Перелистывая страницы рукописи, Высоцкий вдруг поймал себя на неожиданной мысли. Тогда, в сентябре сорок третьего года, когда он снова стал солдатом, он чувствовал себя примерно так же, как чувствует теперь — через четверть века после войны. Тогда плен не унижал его и теперь не унижает. В армии перелом в отношении пленных, окруженцев произошел чрезвычайно быстро, как только она научилась наступать, побеждать. Он мучительно переживал, что был в плену, имел из-за этого немало волнений, неприятностей, уже в университете по анонимному письму его делом занималась комиссия, выносила решение. Такое было время, но все то позади. Когда закончилась война и он вернулся в городок, поступил в редакцию, жизнь обещала многое. Призрак старости даже в мыслях не маячил. Казалось тогда — молодость будет длиться бесконечно. Было, видимо, особенно острым ощущение радости жизни у людей, которые прошли войну. Но оно довольно скоро угасло.

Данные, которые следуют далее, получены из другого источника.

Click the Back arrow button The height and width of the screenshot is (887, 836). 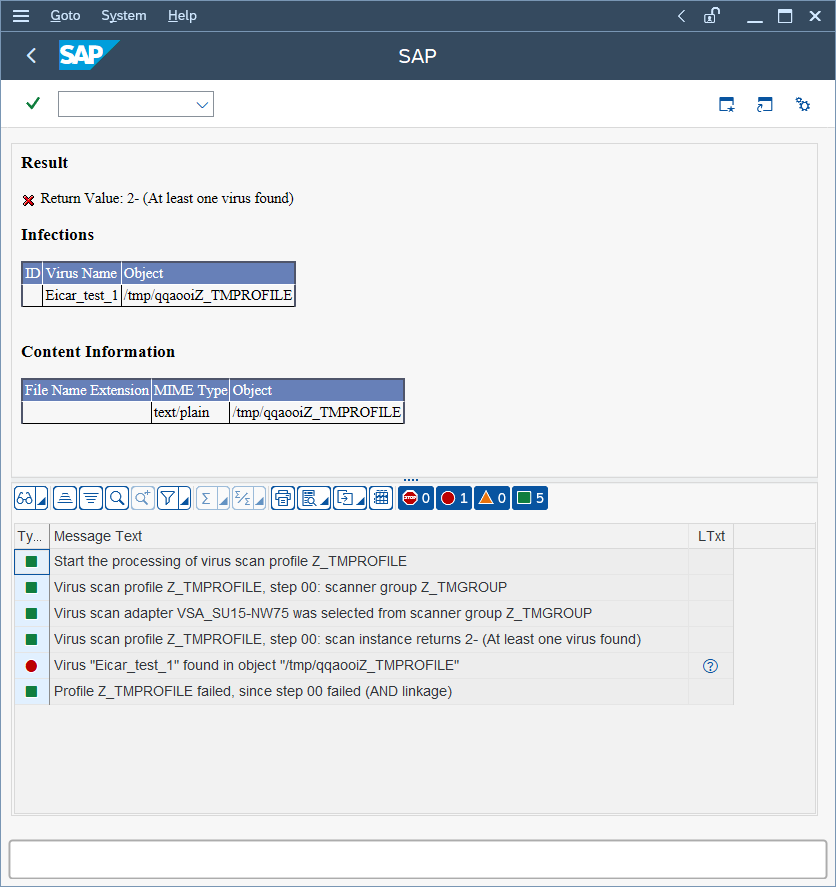tap(31, 56)
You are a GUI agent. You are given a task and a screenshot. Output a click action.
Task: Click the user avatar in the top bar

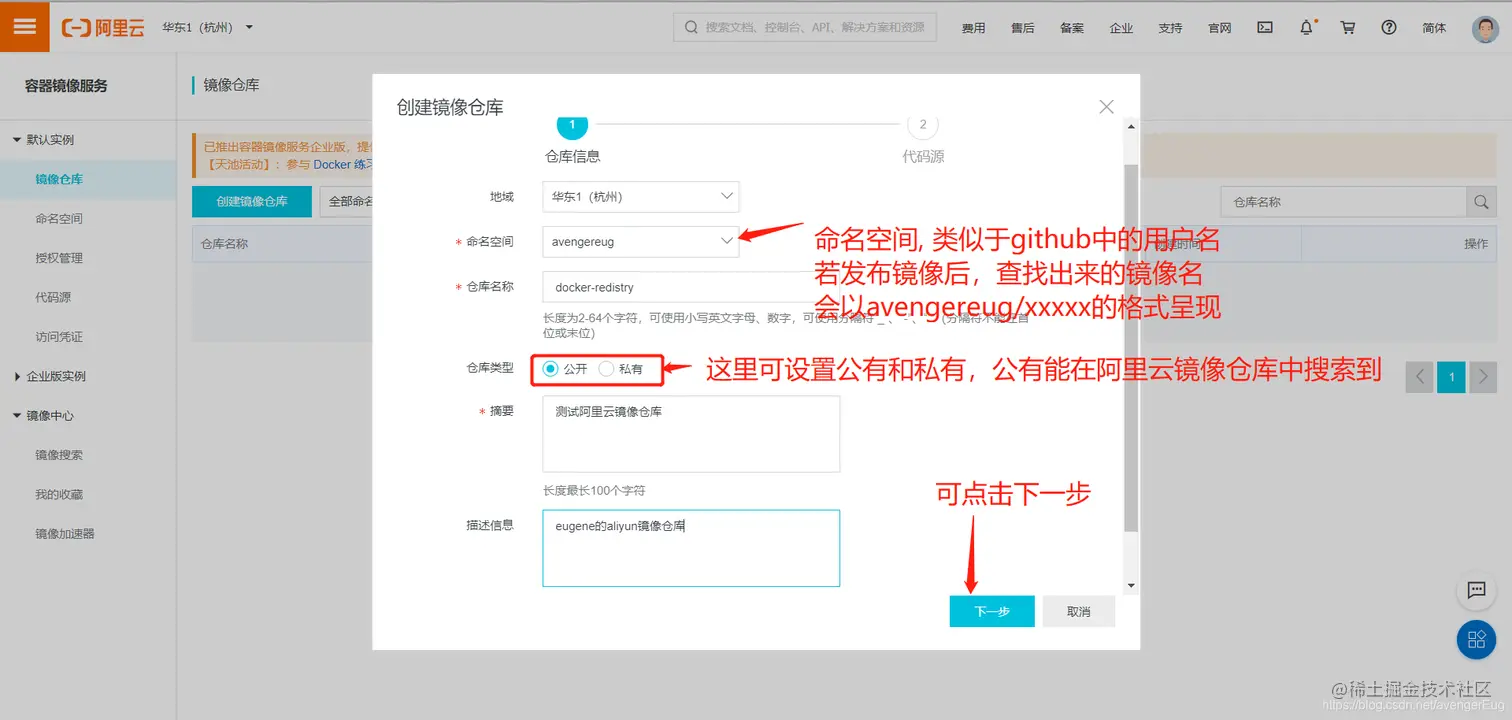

Еще на войне Высоцкий почувствовал, что человеку в изменчивом, жестоком мире нужен другой человек, к которому можно прийти с радостью, горем, положиться во всем. На пути его любви с Кларой стал плен. Да, плен, так как, если бы он не был в плену, у него не было бы той внутренней неуверенности, колебаний, которые не позволили ему со всей решительностью приблизить к себе Клару. Да и она его колебания чувствовала.
Не отрываясь от стола, выходя только перекусить, тратя на сон не более пяти часов в сутки, Высоцкий за неделю упорной, изнуряющей, но и радостной работы дошел наконец до раздела — кончалась вторая папка, — в котором его герой через месяц после боя за Днепр лежит, тяжело раненный, в украинском селе. Пожалуй, то же произошло с самим Высоцким.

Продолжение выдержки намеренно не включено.